Stored records:

+---+

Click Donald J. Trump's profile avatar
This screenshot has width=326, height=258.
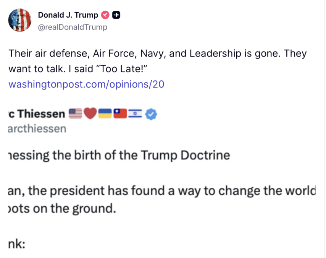coord(19,20)
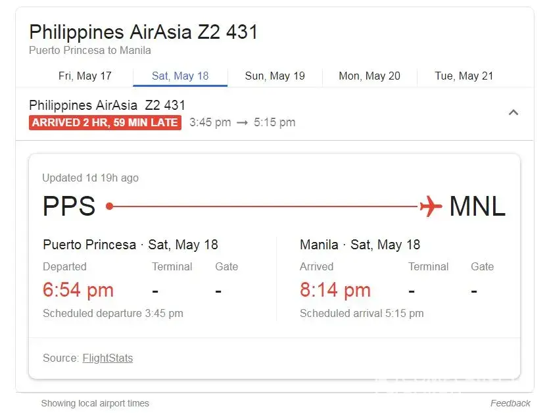Image resolution: width=547 pixels, height=413 pixels.
Task: Select the Sat, May 18 tab
Action: click(180, 76)
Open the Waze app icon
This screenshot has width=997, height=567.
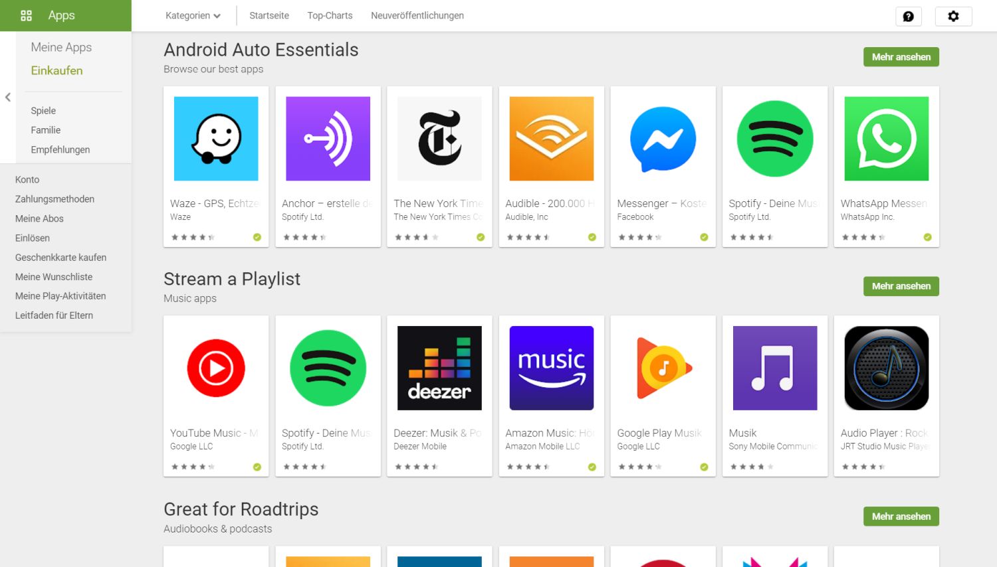coord(216,139)
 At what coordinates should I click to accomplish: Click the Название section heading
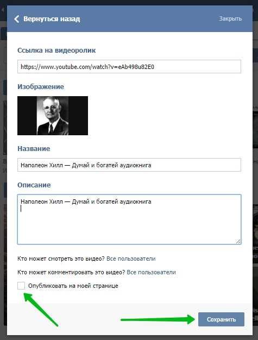34,148

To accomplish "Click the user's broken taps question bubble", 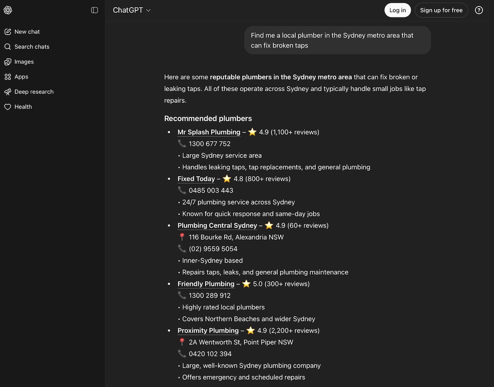I will click(x=337, y=40).
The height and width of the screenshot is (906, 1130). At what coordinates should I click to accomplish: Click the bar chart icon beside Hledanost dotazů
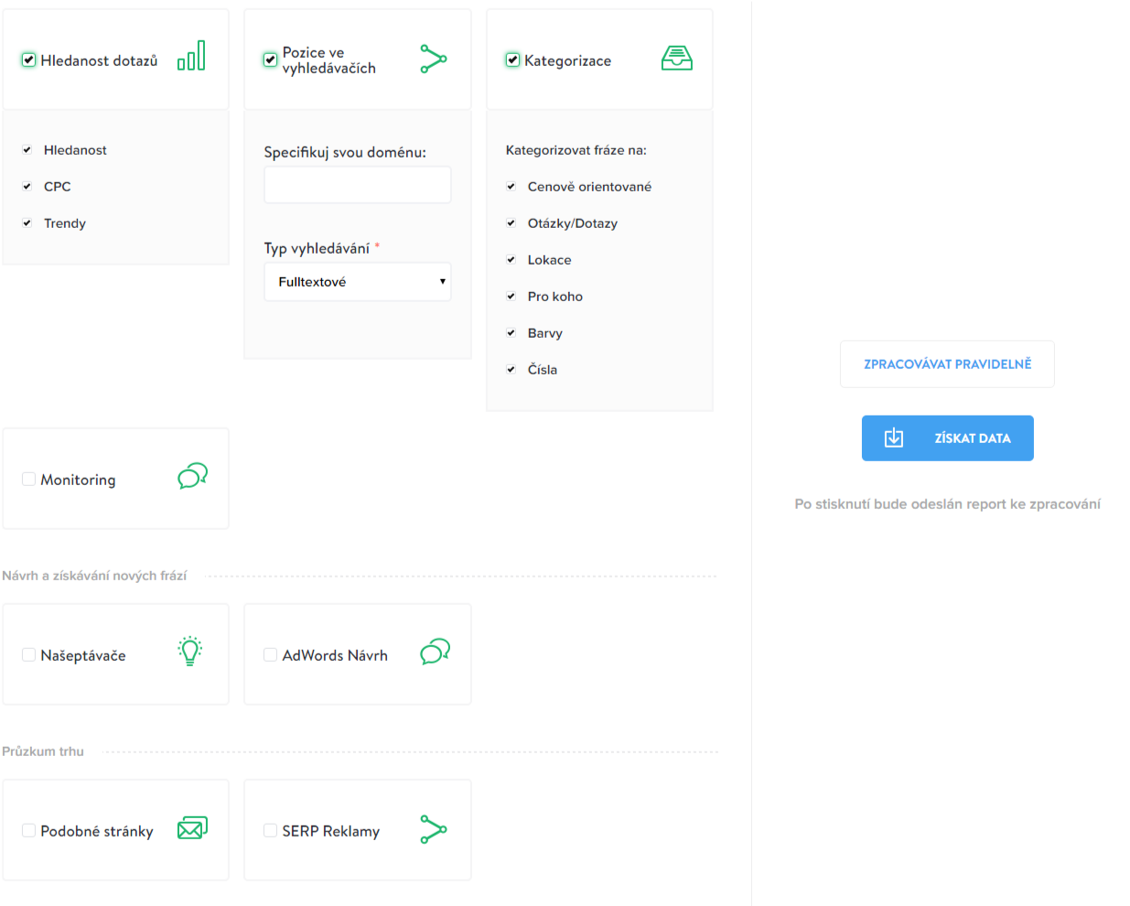(x=191, y=56)
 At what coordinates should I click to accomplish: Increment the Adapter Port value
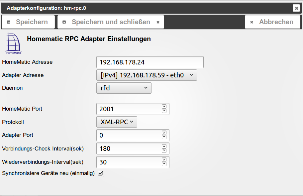164,133
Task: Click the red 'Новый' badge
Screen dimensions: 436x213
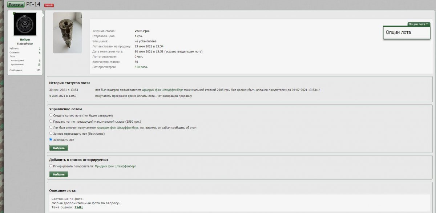Action: 49,5
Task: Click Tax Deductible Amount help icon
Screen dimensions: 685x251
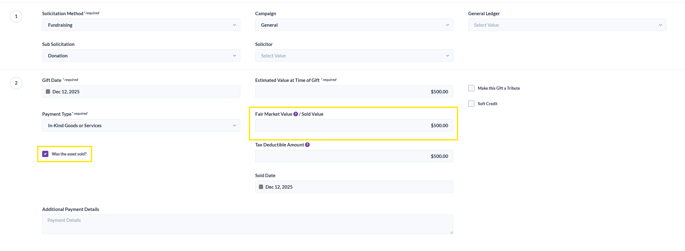Action: tap(307, 145)
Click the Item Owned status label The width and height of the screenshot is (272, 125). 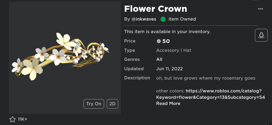[x=182, y=19]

+---+

Transcribe only the lines above that start at the line containing "At what coordinates should I click to accomplish: Increment" and end at the line containing "Task: Click Tax Deductible Amount help icon". Omit pictures.

 At what coordinates should I click to accomplish: Increment the Adapter Port value
164,133
Task: Click the red 'Новый' badge
Screen dimensions: 436x213
Action: 49,5
Task: Click Tax Deductible Amount help icon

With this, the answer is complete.